S’il est une chose appréciable dans la politique de Netflix, c’est que le géant du streaming recrute de plus en plus ses jeunes réalisateurs au-delà du cercle restreint des pays anglo-saxons qui trustent les salles de cinéma dans le monde entier. Même si le choix de Netflix est de financer systématiquement le cinéma de « genre », et si les résultats sont des plus irréguliers, c’est un vrai plaisir que de pouvoir voir très vite de nouveaux films venant d’un peu partout. Ainsi en va-t-il de "Durante la Tormenta" (soit Pendant la tempête, ce qui est un titre beaucoup plus représentatif du film que l’anodin "Mirage" choisi pour la France), dernière réalisation du jeune scénariste – et de plus en plus souvent réalisateur – catalan Oriol Paulo, déjà repéré pour ses thrillers complexes et bien construits ("les Yeux de Julia", "l’Accusé").
"Mirage", film de scénariste, donc, est avant tout entièrement dédié au plaisir d’entraîner son spectateur dans une intrigue multiple et retorse, qui superpose un thriller traditionnel – la disparition d’une femme dans la maison d’en face, aux échos hitchcockiens indéniables – et jeux de l’esprit sur la trame – classique mais toujours excitante – des boucles temporelles.

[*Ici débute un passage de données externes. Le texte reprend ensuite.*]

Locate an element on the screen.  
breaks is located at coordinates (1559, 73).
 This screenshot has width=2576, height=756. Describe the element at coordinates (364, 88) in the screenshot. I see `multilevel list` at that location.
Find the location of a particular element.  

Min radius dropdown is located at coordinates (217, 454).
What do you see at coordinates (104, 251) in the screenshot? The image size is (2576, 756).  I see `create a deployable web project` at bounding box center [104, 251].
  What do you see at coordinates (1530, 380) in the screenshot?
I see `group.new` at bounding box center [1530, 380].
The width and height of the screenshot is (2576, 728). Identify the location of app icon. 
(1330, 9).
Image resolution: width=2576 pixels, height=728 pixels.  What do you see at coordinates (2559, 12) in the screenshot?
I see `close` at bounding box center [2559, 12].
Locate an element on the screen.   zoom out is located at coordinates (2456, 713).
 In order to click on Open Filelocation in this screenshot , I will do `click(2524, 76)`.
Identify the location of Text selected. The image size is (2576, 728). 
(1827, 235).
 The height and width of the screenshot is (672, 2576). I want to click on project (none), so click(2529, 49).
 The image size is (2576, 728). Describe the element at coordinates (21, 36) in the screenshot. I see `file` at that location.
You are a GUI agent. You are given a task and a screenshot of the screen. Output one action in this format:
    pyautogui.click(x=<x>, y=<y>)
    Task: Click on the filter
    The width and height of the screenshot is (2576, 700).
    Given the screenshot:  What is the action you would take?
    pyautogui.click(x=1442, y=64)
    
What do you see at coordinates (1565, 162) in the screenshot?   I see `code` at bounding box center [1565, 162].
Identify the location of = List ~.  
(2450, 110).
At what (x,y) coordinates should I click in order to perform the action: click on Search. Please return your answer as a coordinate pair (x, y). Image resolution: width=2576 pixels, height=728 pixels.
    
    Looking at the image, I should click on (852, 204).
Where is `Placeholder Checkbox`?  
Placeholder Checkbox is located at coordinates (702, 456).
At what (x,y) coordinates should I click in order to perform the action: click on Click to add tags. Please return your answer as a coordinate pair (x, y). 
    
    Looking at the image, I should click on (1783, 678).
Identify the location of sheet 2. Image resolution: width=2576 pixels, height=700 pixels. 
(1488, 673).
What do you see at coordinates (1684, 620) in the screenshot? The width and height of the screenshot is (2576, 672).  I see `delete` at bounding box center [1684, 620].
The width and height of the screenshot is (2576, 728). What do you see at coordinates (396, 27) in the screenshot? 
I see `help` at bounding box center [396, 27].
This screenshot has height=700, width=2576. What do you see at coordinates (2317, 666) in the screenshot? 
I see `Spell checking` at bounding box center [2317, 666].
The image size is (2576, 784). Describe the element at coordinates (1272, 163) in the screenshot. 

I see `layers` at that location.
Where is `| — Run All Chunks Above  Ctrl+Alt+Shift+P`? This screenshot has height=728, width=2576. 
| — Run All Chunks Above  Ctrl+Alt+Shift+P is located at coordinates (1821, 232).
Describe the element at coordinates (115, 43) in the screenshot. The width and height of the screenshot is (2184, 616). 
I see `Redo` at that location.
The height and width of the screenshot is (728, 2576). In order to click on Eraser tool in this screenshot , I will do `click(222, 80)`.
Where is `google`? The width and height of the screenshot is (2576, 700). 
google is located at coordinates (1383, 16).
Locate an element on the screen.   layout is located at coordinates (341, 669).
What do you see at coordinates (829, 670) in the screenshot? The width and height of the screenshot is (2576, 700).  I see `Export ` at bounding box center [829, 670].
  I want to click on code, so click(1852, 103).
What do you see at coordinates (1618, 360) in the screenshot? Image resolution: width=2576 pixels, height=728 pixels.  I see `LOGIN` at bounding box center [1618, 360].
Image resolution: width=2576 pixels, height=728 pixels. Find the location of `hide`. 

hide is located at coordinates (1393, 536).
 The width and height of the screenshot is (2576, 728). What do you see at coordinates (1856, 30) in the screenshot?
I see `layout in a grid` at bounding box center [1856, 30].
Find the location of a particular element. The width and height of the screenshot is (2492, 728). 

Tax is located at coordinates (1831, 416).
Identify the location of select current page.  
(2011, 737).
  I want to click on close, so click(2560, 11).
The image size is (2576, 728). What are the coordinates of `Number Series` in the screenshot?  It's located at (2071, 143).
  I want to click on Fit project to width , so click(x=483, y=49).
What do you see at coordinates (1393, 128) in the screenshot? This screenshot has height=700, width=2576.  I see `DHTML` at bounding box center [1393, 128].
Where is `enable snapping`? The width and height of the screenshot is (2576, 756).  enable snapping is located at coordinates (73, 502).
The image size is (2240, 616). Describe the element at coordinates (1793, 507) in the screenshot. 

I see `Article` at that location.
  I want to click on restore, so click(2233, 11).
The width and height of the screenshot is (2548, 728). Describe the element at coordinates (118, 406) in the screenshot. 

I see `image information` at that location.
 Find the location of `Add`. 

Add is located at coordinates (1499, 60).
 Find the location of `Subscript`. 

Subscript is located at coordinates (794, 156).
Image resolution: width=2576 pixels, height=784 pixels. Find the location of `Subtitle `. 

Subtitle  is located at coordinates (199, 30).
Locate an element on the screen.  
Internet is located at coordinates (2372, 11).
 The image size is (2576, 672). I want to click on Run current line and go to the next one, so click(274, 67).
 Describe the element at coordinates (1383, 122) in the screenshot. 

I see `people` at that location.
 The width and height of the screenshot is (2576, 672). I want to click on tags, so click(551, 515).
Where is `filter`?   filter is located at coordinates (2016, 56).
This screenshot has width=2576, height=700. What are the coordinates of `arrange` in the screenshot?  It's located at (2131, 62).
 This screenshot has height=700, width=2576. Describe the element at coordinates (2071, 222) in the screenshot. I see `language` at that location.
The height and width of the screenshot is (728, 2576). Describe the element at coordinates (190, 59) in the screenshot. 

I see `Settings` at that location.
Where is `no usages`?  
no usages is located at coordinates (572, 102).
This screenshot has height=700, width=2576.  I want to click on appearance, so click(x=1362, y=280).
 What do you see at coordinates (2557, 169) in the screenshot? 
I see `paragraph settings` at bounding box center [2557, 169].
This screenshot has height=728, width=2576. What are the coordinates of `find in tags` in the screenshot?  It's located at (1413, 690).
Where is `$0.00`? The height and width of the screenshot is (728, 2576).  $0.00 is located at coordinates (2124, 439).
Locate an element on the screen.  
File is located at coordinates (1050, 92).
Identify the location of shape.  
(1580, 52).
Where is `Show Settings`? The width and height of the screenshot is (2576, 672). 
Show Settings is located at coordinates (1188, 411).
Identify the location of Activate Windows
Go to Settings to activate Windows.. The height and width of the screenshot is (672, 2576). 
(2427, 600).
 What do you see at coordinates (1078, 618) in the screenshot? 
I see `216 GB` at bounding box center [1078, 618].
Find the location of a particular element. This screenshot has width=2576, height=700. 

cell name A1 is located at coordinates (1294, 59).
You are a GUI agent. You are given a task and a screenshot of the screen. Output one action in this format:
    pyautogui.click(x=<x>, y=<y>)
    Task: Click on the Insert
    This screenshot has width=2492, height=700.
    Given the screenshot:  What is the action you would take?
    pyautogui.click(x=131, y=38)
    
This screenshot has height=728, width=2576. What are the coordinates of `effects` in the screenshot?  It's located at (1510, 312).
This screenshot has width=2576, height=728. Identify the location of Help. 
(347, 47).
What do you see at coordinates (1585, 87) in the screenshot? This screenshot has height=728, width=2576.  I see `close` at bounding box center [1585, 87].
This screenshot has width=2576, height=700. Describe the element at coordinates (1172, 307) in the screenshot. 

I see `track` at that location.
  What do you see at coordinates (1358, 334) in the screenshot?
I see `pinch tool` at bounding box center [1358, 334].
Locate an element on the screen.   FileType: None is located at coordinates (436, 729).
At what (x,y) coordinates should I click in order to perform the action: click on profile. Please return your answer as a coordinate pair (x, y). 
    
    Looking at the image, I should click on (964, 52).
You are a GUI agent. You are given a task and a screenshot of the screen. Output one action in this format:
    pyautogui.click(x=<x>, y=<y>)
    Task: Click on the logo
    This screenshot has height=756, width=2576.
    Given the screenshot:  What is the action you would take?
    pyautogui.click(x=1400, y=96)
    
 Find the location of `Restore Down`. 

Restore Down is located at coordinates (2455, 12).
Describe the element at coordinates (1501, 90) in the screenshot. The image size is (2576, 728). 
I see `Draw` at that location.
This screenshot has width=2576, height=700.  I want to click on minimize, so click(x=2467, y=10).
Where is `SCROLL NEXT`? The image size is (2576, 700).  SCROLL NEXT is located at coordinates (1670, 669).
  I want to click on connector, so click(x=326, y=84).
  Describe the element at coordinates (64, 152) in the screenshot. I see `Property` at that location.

Il est sans doute malheureux que Paulo ait préféré essayer de justifier lesdites boucles à travers un phénomène météorologique improbable, ce qui place d’emblée le spectateur devant la décision difficile de le suivre ou pas sur des bases aussi fragiles (évoquant un peu, pour ceux qui s’en souviennent, un "Fréquence Interdite" datant de 2000) : il faut ensuite un peu de temps pour se passionner à nouveau pour le film, qui devient heureusement beaucoup plus surprenant qu’on ne l’imaginait au début.
Car finalement, l’angoisse et la frustration éprouvées par l’héroïne du film propulsée dans une nouvelle réalité (un thème déjà épuisé par les écrivains de SF classique depuis les années 50, on se souvient par exemple de ce que le génial Richard Matheson savait faire de ce genre de vertige existentiel) se révèle l’aspect le plus faible de "Mirage", et ce d’autant qu’Adriana Ugarte paraît le plus souvent en roue libre, ou tout au moins mal dirigée par un Paulo qui a dû consacrer plus de temps à peaufiner son script qu’à ses acteurs… Heureusement, l’intelligence de la double énigme que déroule patiemment le film, alimentée par un flux régulier de surprises malignes – et évitant le truc du « twist » désormais trop rebattu – nous absorbe de plus en plus : il est en particulier assez délicieux d’arriver à comprendre comment et pourquoi les deux temporalités ont divergé, sans même parler de la très belle conclusion romantique, qui offre aux protagonistes une alternative leur permettant résoudre tous les dilemmes et toutes les frustrations de leurs vies. C’est un happy end arraché il est vrai au prix de quelques (petites) invraisemblances, mais c’est une fin maline et généreuse, qui referme positivement un film qui s’apparenterait sinon à une simple accumulation de jeux de l’esprit, pour ne pas dire à une partie de Rubik’s Cube.
On ne peut que déplorer la mise en scène très anonyme de Paulo, qui reprend sans imagination les stéréotypes du cinéma populaire US, même si les références à un univers pavillonnaire américain typique de la SF et du fantastique des eighties (le "Poltergeist" de Tobe Hooper vient aussi à l’esprit…) sont clairement volontaires. On se réjouira cependant de la présence magnétique de Chino Darín, fils du grand Ricardo, qui n’a peut-être pas le talent de son père, mais dégage une belle présence. Une raison de plus de passer deux heures à se perdre dans ce labyrinthe délectable.